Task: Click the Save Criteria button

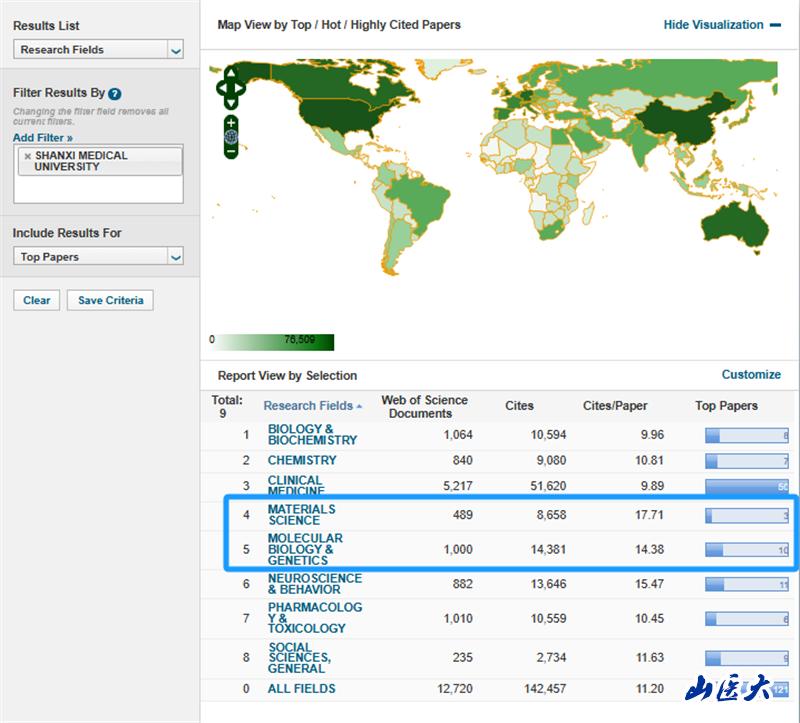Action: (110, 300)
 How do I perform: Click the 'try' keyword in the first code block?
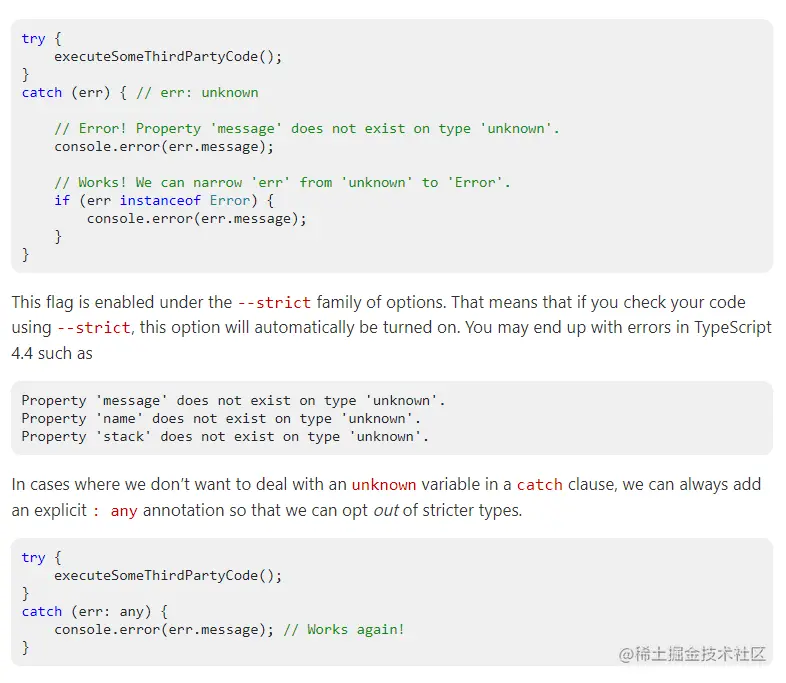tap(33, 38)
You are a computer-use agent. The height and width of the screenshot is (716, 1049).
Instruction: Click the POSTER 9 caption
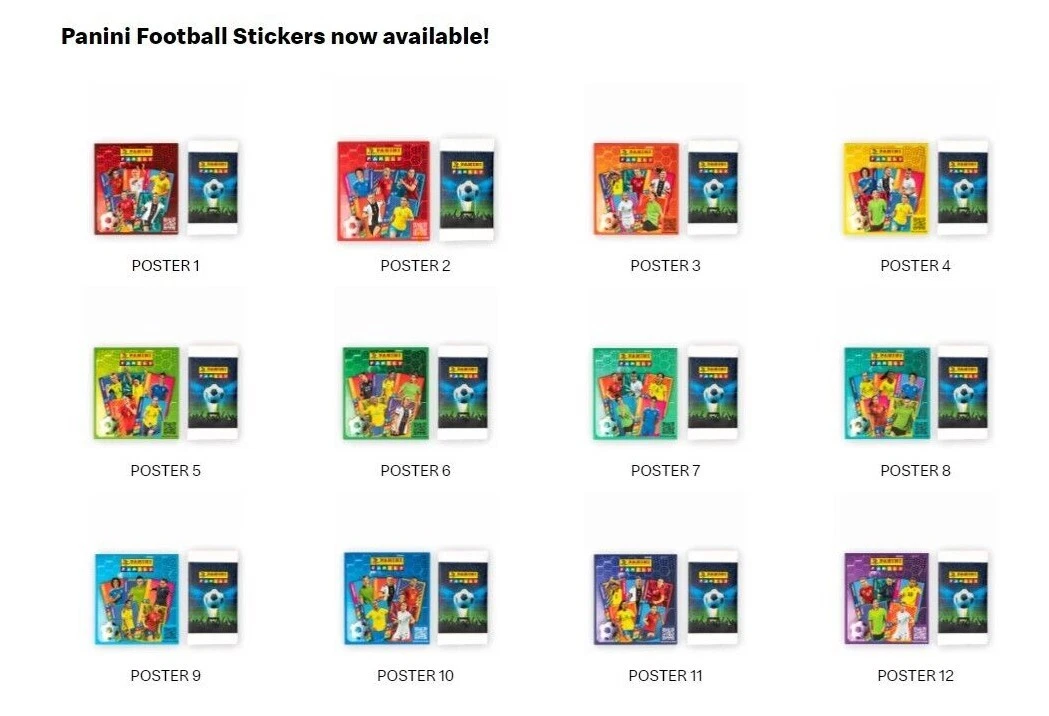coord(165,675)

══════════

What you are asked to do
Without including any picture, write out the material above verbatim.

Answer to this task
Task: Click the Save Criteria button

Action: (110, 300)
 How do I perform: Click the 'try' keyword in the first code block?
tap(33, 38)
You are a computer-use agent. The height and width of the screenshot is (716, 1049).
Instruction: Click the POSTER 9 caption
coord(165,675)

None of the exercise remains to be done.